Where {application name} may be any of the following:

• 360rpt.EXE
• 360safe.EXE
• 360tray.EXE
• ANTIARP.EXE
• AVP.EXE
• Ast.EXE
• AutoRunKiller.EXE
• AvMonitor.EXE
• CCenter.EXE
• Frameworkservice.EXE
• GFUpd.EXE
• GuardField.EXE
• IceSword.EXE
• Iparmor.EXE
• KASARP.EXE
• KRegEx.EXE
• KVMonxp.kxp
• KVSrvXP.EXE
• KVWSC.EXE
• Mmsk.EXE
• Navapsvc.EXE
• Nod32kui.EXE
• RAS.EXE
• Regedit.EXE
• Runiep.EXE
• VPC32.EXE
• VPTRAY.EXE
• WOPTILITIES.EXE
• Wuauclt.EXE
• ~.EXE

Propagation

This worm drops the following copy of itself in all physical and removable drives:

• MSDOS.PIF

It drops an AUTORUN.INF file to automatically execute the copies it drops when a user accesses the drives of an affected system.

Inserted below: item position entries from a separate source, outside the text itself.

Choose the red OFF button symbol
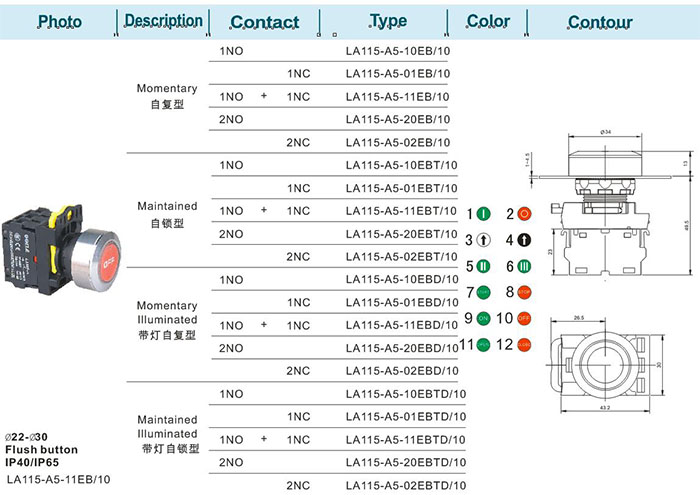This screenshot has height=495, width=700. 524,318
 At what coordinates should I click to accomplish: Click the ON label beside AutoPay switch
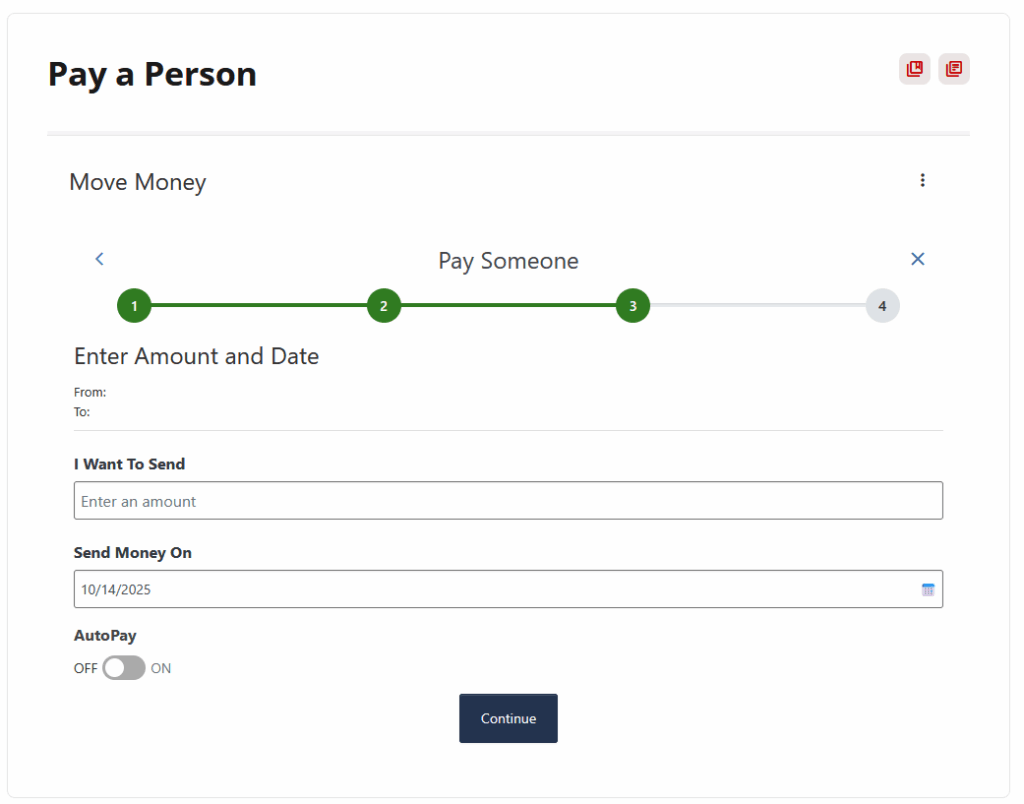coord(161,668)
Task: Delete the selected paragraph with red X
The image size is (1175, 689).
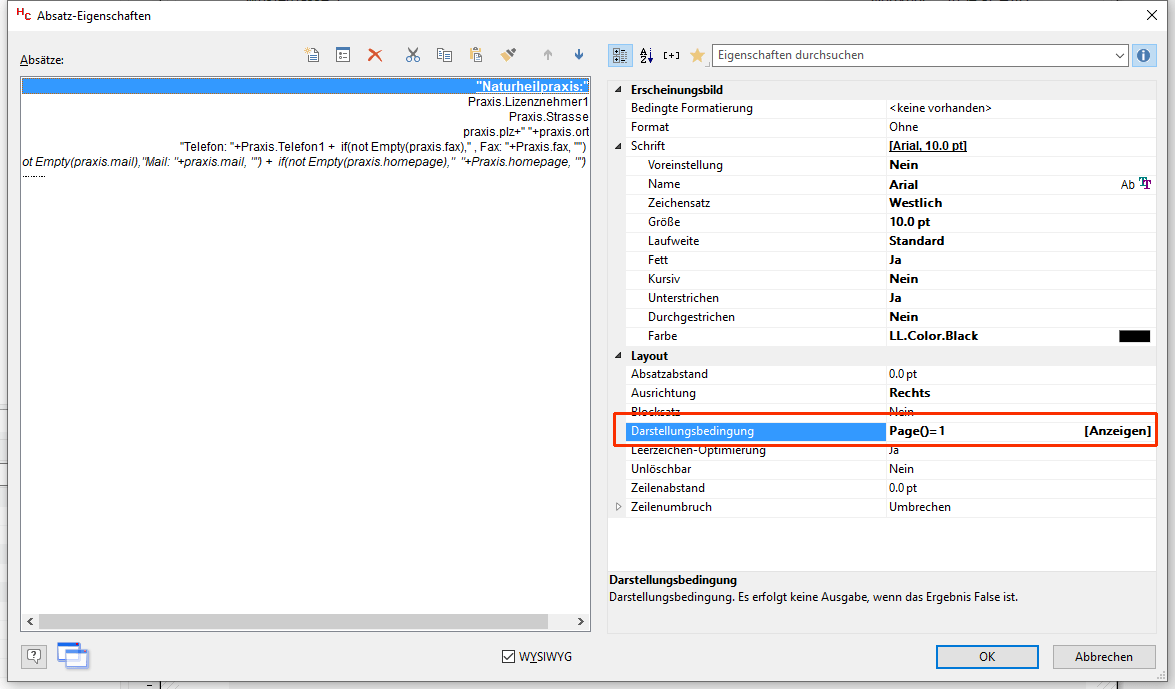Action: tap(375, 56)
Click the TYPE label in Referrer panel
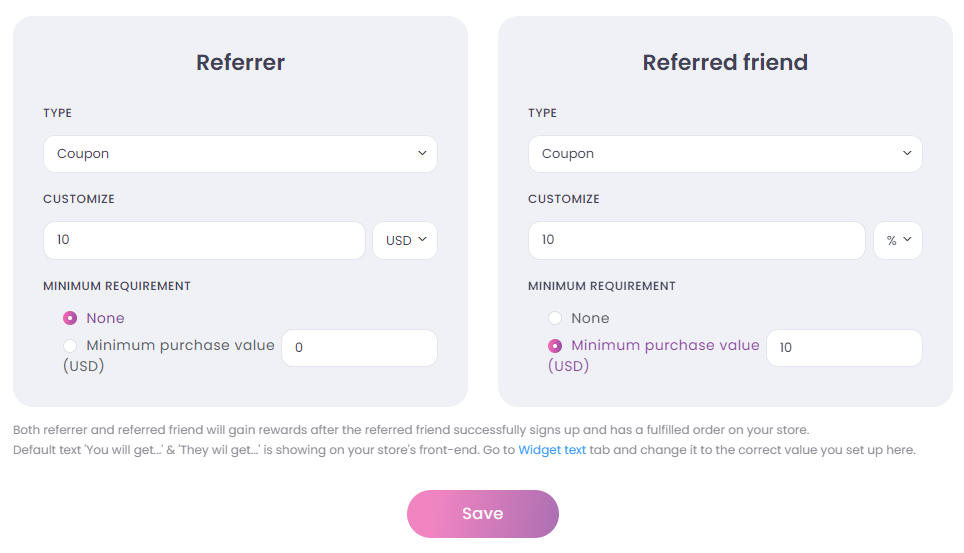 [x=58, y=113]
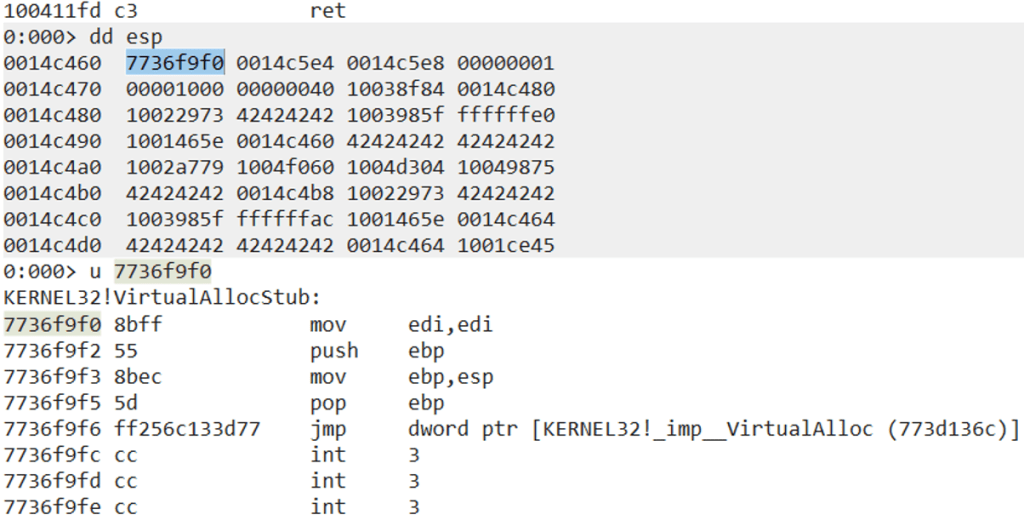Click the jmp instruction mnemonic
This screenshot has height=526, width=1024.
pos(328,429)
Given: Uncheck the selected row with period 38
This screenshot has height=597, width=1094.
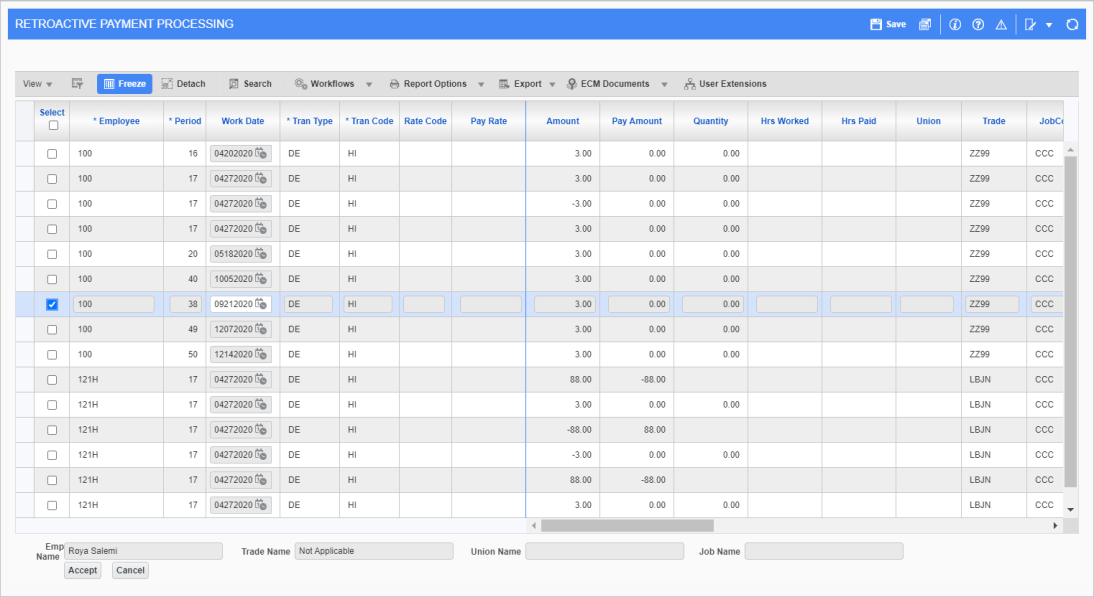Looking at the screenshot, I should pos(52,304).
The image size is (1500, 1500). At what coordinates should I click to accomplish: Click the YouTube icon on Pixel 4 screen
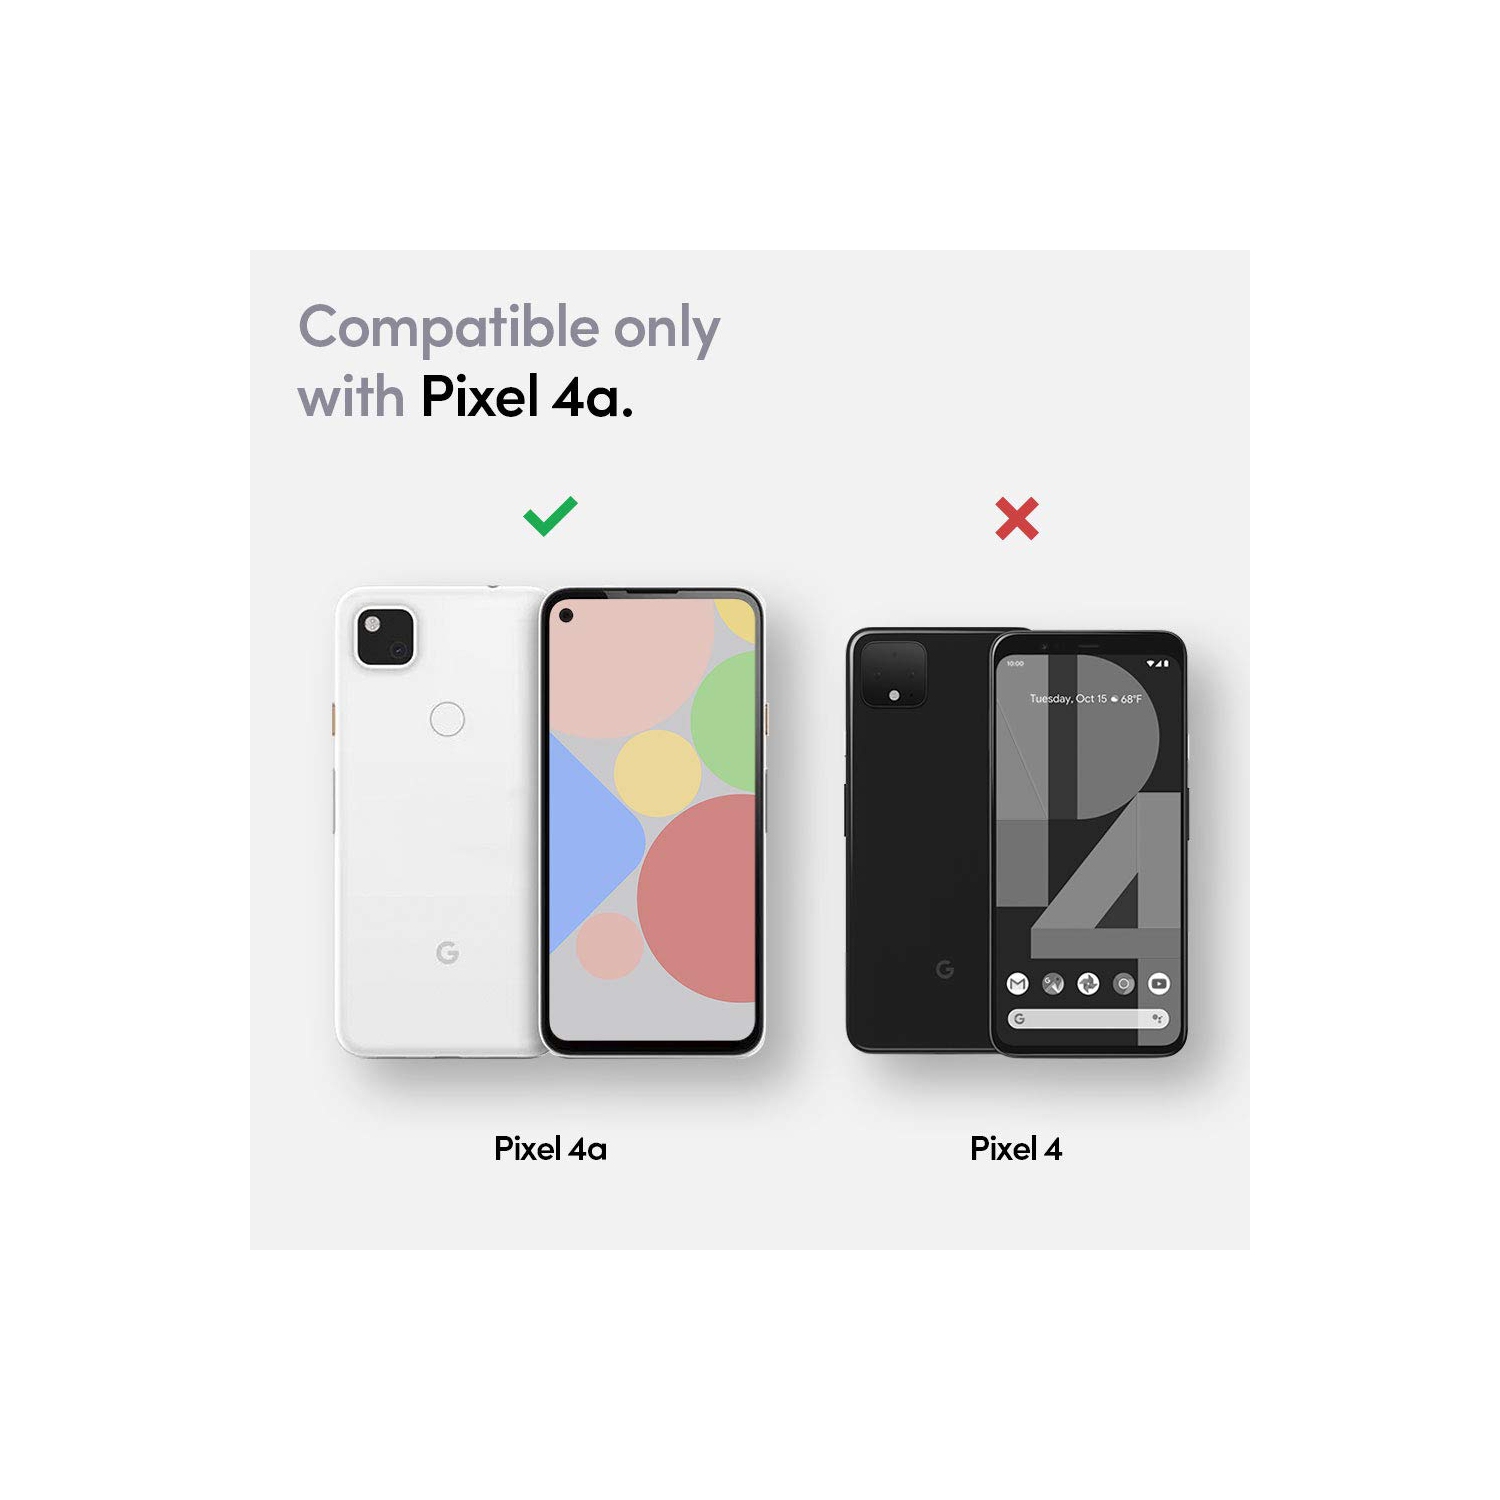tap(1159, 984)
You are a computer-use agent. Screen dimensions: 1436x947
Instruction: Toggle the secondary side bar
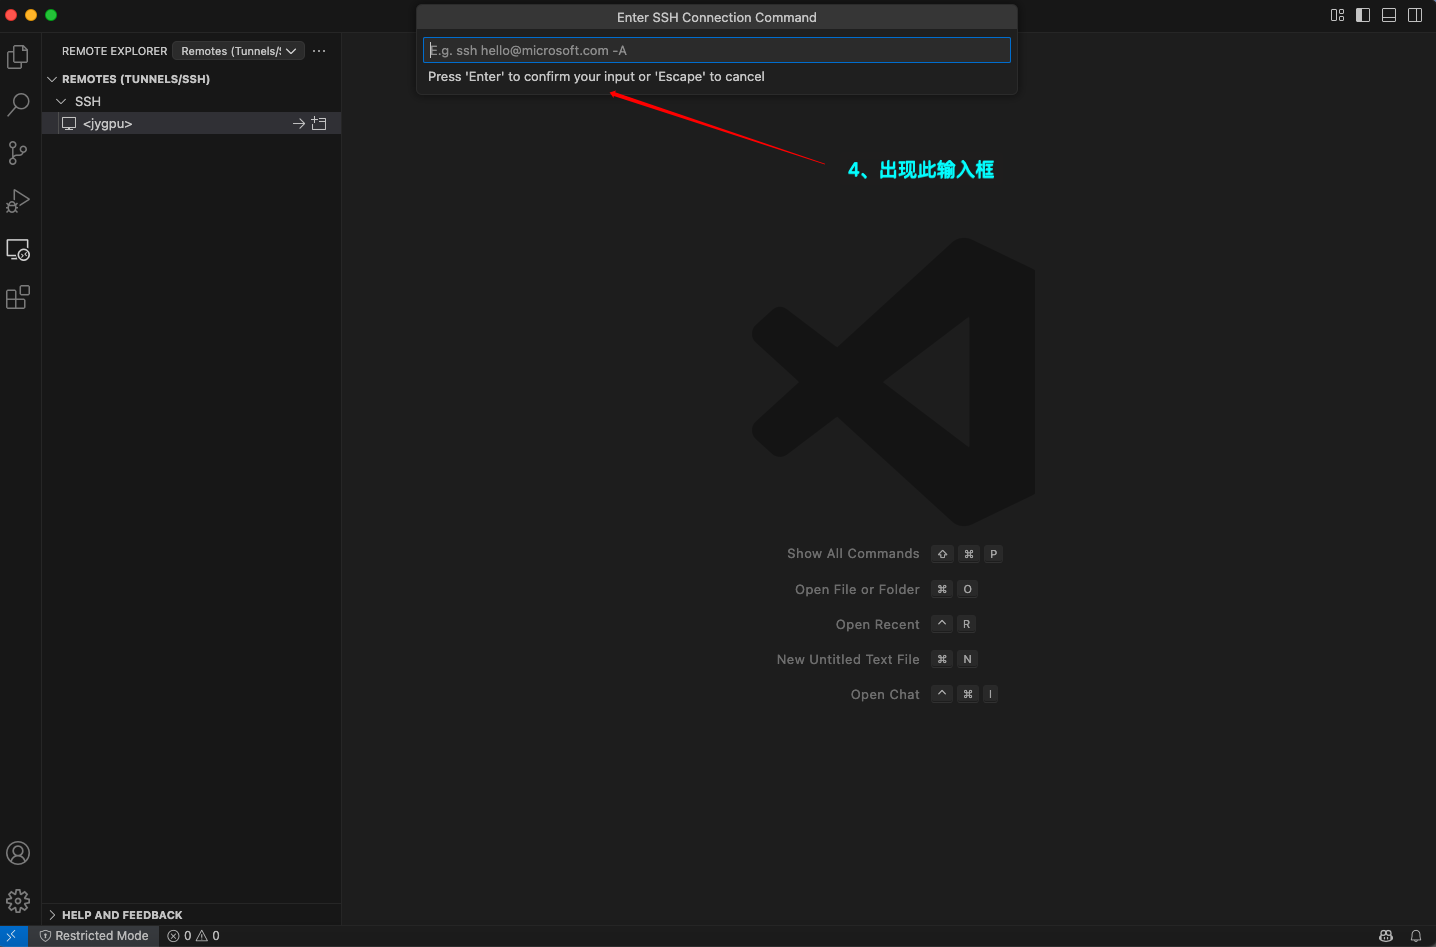[x=1415, y=15]
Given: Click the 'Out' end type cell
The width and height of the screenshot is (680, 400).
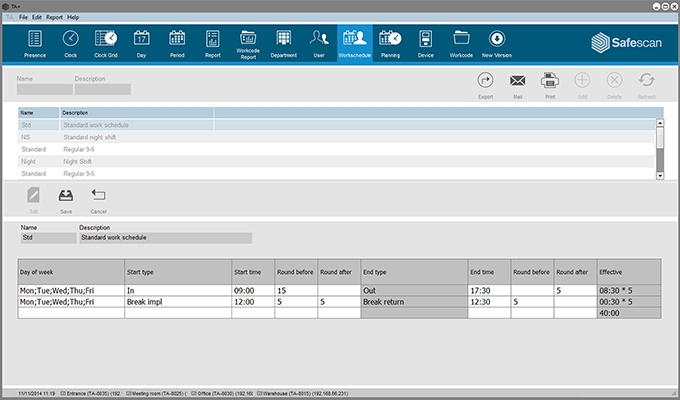Looking at the screenshot, I should (x=412, y=289).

The said .INF file contains the following strings:

[autorun]
shell\open=´ò¿ª(&O)
shell\open\Command=MSDOS.PIF
shell\open\Default=1
shell\explore=×ÊÔ´¹ÜÀíÆ÷(&X)
shell\explore\command=MSDOS.PIF

Process Termination

This worm terminates the following services if found on the affected system:

• McShield
• KWhatchsvc
• KPfwSvc
• McAfee Framework
• Norton AntiVirus Server

It terminates the following processes if found running in the affected system's memory:

• VsTskMgr.exe
• Runiep.exe
• RAS.exe
• UpdaterUI.exe
• TBMon.exe
• KASARP.exe
• scan32.exe
• VPC32.exe
• VPTRAY.exe
• ANTIARP.exe
• KRegEx.exe
• KvXP.kxp
• kvsrvxp.kxp
• kvsrvxp.exe
• KVWSC.EXE
• Iparmor.exe
• 360rpt.EXE
• CCenter.EXE
• RAVMON.EXE
• RAVMOND.EXE
• GuardField.exe
• Ravxp.exe
• GFUpd.exe

Other Details

This worm attempts to access the following websites to download files, which are possibly malicious:

• http://{BLOCKED}n8.com/dd/1.exe
• http://{BLOCKED}n8.com/dd/10.exe
• http://{BLOCKED}n8.com/dd/11.exe
• http://{BLOCKED}n8.com/dd/12.exe
• http://{BLOCKED}n8.com/dd/13.exe
• http://{BLOCKED}n8.com/dd/14.exe
• http://{BLOCKED}n8.com/dd/15.exe
• http://{BLOCKED}n8.com/dd/16.exe
• http://{BLOCKED}n8.com/dd/17.exe
• http://{BLOCKED}n8.com/dd/2.exe
• http://{BLOCKED}n8.com/dd/3.exe
• http://{BLOCKED}n8.com/dd/4.exe
• http://{BLOCKED}n8.com/dd/5.exe
• http://{BLOCKED}n8.com/dd/6.exe
• http://{BLOCKED}n8.com/dd/7.exe
• http://{BLOCKED}n8.com/dd/8.exe
• http://{BLOCKED}n8.com/dd/9.exe
• http://{BLOCKED}n8.com/dd/ar.exe
• http://{BLOCKED}n8.com/dd/do.exe
• http://{BLOCKED}n8.com/dd/gz.exe
• http://{BLOCKED}n8.com/dd/self.gif

However, as of this writing, the said sites are inaccessible.

NOTES:

The dropped AUTORUN.INF is detected as MAL_OTORUN1.